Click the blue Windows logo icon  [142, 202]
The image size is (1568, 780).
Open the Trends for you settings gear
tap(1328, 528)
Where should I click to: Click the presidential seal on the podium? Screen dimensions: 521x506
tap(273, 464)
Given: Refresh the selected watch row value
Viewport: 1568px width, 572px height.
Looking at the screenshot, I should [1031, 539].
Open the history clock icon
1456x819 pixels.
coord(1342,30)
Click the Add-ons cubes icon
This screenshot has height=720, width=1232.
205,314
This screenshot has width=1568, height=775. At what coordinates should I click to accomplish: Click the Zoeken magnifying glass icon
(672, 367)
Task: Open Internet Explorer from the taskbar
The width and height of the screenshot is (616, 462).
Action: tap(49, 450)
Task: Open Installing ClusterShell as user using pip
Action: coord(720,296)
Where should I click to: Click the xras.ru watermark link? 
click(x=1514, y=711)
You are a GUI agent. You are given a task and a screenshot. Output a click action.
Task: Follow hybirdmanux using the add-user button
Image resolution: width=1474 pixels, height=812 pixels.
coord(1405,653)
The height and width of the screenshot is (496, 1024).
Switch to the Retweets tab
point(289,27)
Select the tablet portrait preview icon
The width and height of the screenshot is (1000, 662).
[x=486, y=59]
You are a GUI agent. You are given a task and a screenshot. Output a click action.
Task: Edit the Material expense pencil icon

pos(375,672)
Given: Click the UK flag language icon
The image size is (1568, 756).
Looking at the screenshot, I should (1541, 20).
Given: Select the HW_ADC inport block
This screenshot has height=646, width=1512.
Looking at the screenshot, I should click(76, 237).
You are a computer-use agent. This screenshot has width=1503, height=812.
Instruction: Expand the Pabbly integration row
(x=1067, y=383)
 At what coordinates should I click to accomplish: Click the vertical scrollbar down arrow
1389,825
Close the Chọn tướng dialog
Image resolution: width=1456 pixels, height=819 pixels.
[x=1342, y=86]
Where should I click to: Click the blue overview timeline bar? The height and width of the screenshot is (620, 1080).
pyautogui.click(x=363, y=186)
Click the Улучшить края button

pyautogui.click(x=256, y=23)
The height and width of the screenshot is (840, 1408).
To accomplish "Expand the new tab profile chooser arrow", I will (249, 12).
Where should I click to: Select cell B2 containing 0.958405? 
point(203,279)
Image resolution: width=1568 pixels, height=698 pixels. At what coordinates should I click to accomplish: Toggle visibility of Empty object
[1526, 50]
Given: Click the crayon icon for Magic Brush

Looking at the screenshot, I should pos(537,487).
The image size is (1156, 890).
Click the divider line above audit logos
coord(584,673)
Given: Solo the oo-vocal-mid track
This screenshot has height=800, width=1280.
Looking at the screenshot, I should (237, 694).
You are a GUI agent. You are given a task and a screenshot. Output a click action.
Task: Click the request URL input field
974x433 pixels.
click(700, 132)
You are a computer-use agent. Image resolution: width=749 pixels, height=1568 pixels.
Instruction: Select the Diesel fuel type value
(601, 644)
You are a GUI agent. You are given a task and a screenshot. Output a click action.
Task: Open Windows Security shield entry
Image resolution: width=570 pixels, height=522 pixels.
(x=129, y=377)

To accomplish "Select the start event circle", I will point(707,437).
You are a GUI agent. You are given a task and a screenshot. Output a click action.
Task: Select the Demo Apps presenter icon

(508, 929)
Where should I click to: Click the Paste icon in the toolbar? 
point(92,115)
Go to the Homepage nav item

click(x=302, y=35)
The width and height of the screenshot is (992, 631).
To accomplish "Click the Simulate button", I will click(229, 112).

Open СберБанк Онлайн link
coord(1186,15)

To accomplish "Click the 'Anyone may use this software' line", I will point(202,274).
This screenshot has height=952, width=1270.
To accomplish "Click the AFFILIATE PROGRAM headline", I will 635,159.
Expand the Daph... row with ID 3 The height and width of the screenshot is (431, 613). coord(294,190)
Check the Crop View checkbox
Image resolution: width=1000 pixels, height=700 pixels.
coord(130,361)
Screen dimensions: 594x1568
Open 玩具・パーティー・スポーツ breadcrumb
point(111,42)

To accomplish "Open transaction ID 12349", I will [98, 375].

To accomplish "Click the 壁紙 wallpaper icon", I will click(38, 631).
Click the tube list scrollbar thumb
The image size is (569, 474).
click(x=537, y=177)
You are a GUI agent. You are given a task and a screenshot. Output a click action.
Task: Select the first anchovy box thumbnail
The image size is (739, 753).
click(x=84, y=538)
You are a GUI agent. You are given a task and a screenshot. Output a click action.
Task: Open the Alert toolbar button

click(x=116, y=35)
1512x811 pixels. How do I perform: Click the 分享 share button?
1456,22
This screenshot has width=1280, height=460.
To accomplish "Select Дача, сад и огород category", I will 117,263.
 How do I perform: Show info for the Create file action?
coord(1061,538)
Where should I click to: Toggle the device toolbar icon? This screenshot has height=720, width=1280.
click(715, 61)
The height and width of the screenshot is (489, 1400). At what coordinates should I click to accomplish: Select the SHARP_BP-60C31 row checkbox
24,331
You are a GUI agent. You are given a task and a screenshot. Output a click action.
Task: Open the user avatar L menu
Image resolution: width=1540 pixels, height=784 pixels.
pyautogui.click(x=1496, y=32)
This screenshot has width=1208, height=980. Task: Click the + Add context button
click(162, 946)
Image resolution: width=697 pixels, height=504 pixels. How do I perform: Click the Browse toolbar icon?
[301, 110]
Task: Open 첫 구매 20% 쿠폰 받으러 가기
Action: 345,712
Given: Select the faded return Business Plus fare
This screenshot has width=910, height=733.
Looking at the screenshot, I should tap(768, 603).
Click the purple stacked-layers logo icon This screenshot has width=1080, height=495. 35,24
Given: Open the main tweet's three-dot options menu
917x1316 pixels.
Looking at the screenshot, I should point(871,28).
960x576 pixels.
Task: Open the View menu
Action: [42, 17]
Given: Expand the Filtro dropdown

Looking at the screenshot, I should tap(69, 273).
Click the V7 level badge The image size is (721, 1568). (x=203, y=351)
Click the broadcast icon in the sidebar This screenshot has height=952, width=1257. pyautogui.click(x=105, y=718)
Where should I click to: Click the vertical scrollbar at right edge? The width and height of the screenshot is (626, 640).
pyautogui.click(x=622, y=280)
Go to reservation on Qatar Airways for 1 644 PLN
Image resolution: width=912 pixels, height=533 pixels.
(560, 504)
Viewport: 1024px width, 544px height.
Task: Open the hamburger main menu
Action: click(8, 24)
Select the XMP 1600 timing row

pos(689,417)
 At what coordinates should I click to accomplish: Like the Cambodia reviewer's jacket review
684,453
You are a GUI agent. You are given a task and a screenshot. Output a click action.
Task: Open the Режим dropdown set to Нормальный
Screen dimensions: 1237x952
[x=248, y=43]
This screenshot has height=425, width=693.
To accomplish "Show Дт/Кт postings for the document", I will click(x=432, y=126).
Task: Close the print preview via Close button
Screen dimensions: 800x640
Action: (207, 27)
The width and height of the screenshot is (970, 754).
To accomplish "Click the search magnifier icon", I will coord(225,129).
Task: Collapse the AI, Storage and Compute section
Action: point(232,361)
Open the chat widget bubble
++++++++++
Could you reproduce only the part of the records that opens with the line containing "I will point(707,437)." and closes with the line containing "click(162, 946)", replacing "toolbar" with "menu bar" and leaving everything else unchanged?

To accomplish "Select the start event circle", I will point(707,437).
You are a GUI agent. You are given a task and a screenshot. Output a click action.
Task: Select the Demo Apps presenter icon

(508, 929)
Where should I click to: Click the Paste icon in the menu bar? 
point(92,115)
Go to the Homepage nav item

click(x=302, y=35)
The width and height of the screenshot is (992, 631).
To accomplish "Click the Simulate button", I will click(229, 112).

Open СберБанк Онлайн link
coord(1186,15)

To accomplish "Click the 'Anyone may use this software' line", I will point(202,274).
This screenshot has height=952, width=1270.
To accomplish "Click the AFFILIATE PROGRAM headline", I will 635,159.
Expand the Daph... row with ID 3 The height and width of the screenshot is (431, 613). coord(294,190)
Check the Crop View checkbox
Image resolution: width=1000 pixels, height=700 pixels.
coord(130,361)
Screen dimensions: 594x1568
Open 玩具・パーティー・スポーツ breadcrumb
point(111,42)

To accomplish "Open transaction ID 12349", I will [98, 375].

To accomplish "Click the 壁紙 wallpaper icon", I will click(38, 631).
Click the tube list scrollbar thumb
The image size is (569, 474).
click(x=537, y=177)
You are a GUI agent. You are given a task and a screenshot. Output a click action.
Task: Select the first anchovy box thumbnail
The image size is (739, 753).
click(x=84, y=538)
You are a GUI agent. You are given a task and a screenshot. Output a click action.
Task: Open the Alert menu bar button

click(x=116, y=35)
1512x811 pixels. How do I perform: Click the 分享 share button?
1456,22
This screenshot has width=1280, height=460.
To accomplish "Select Дача, сад и огород category", I will 117,263.
 How do I perform: Show info for the Create file action?
coord(1061,538)
Where should I click to: Toggle the device menu bar icon? This screenshot has height=720, width=1280.
click(715, 61)
The height and width of the screenshot is (489, 1400). At what coordinates should I click to accomplish: Select the SHARP_BP-60C31 row checkbox
24,331
You are a GUI agent. You are given a task and a screenshot. Output a click action.
Task: Open the user avatar L menu
Image resolution: width=1540 pixels, height=784 pixels.
pyautogui.click(x=1496, y=32)
This screenshot has width=1208, height=980. Task: Click the + Add context button
click(162, 946)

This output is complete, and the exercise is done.